<<<<

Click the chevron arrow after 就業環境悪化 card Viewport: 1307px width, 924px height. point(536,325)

>>>>
<<<<

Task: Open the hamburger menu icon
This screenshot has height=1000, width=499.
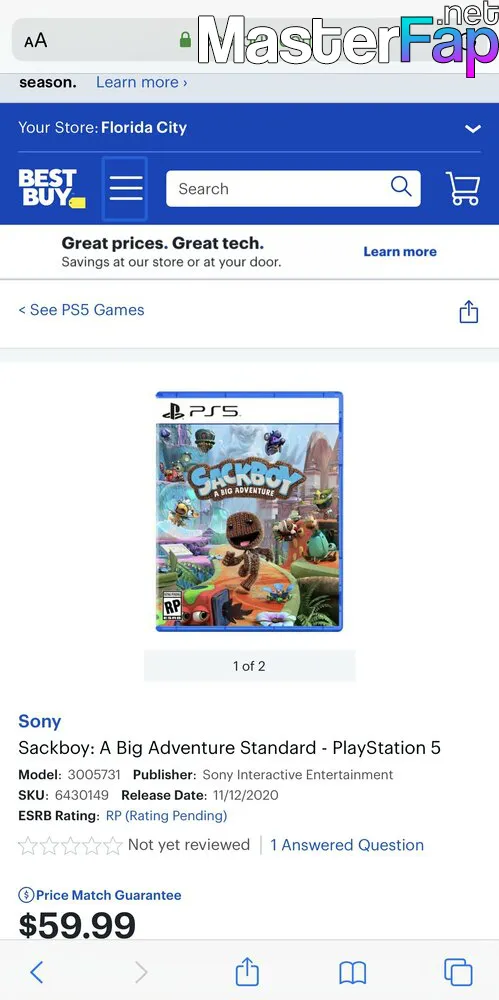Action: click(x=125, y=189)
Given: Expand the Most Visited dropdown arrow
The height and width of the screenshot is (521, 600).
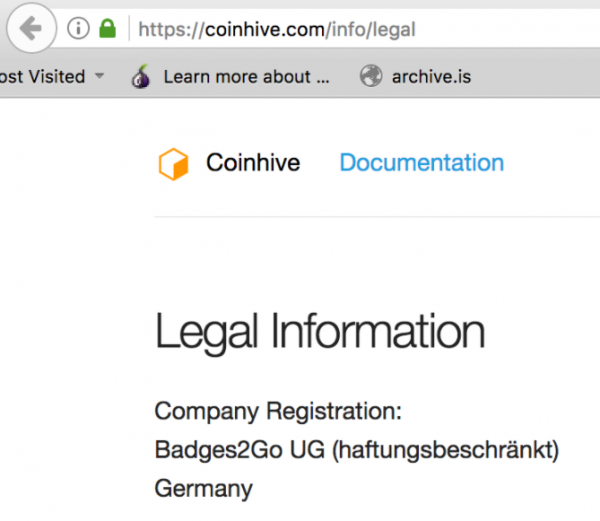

>>>>

What you should do:
Using the records above, restate word for word the lines from the one with "Given: Expand the Most Visited dropdown arrow" through the one with "The height and", both included.

Result of this exercise:
Given: Expand the Most Visited dropdown arrow
The height and width of the screenshot is (521, 600).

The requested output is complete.